> _Problem statement_
Nothing in the listing below should be skipped, so transcribe it all exactly.

-- -- --

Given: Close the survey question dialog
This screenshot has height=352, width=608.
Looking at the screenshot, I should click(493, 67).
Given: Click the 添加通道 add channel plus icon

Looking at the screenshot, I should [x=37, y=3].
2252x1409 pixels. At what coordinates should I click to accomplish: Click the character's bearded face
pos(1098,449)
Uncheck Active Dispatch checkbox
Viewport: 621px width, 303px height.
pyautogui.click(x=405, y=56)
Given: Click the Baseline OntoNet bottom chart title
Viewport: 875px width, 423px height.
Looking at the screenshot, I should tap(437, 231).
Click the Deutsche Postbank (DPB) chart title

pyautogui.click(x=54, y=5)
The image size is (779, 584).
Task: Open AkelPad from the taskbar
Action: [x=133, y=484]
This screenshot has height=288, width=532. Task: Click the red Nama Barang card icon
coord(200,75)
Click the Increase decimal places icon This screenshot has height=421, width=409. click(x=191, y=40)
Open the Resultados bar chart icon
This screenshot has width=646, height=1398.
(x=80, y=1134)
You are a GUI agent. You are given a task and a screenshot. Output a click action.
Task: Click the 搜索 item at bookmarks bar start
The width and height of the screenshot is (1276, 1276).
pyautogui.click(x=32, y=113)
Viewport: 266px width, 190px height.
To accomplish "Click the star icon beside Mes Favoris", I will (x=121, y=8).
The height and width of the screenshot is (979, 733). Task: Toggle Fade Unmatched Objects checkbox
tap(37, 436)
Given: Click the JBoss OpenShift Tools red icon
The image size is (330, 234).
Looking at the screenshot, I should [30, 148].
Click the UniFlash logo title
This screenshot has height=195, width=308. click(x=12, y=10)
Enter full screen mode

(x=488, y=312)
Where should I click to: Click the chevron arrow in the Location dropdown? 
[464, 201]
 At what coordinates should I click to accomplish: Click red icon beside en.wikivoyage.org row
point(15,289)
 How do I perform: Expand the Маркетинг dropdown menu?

-- -- --

> _Exercise response_
Given: Close the survey question dialog
This screenshot has height=352, width=608.
Looking at the screenshot, I should click(493, 67).
Given: Click the 添加通道 add channel plus icon

Looking at the screenshot, I should [x=37, y=3].
2252x1409 pixels. At what coordinates should I click to accomplish: Click the character's bearded face
pos(1098,449)
Uncheck Active Dispatch checkbox
Viewport: 621px width, 303px height.
pyautogui.click(x=405, y=56)
Given: Click the Baseline OntoNet bottom chart title
Viewport: 875px width, 423px height.
Looking at the screenshot, I should tap(437, 231).
Click the Deutsche Postbank (DPB) chart title

pyautogui.click(x=54, y=5)
The image size is (779, 584).
Task: Open AkelPad from the taskbar
Action: [x=133, y=484]
This screenshot has height=288, width=532. Task: Click the red Nama Barang card icon
coord(200,75)
Click the Increase decimal places icon This screenshot has height=421, width=409. click(x=191, y=40)
Open the Resultados bar chart icon
This screenshot has width=646, height=1398.
(x=80, y=1134)
You are a GUI agent. You are given a task and a screenshot. Output a click action.
Task: Click the 搜索 item at bookmarks bar start
The width and height of the screenshot is (1276, 1276).
pyautogui.click(x=32, y=113)
Viewport: 266px width, 190px height.
To accomplish "Click the star icon beside Mes Favoris", I will (x=121, y=8).
The height and width of the screenshot is (979, 733). Task: Toggle Fade Unmatched Objects checkbox
tap(37, 436)
Given: Click the JBoss OpenShift Tools red icon
The image size is (330, 234).
Looking at the screenshot, I should [30, 148].
Click the UniFlash logo title
This screenshot has height=195, width=308. click(x=12, y=10)
Enter full screen mode

(x=488, y=312)
Where should I click to: Click the chevron arrow in the Location dropdown? 
[464, 201]
 At what coordinates should I click to accomplish: Click red icon beside en.wikivoyage.org row
point(15,289)
 How do I perform: Expand the Маркетинг dropdown menu?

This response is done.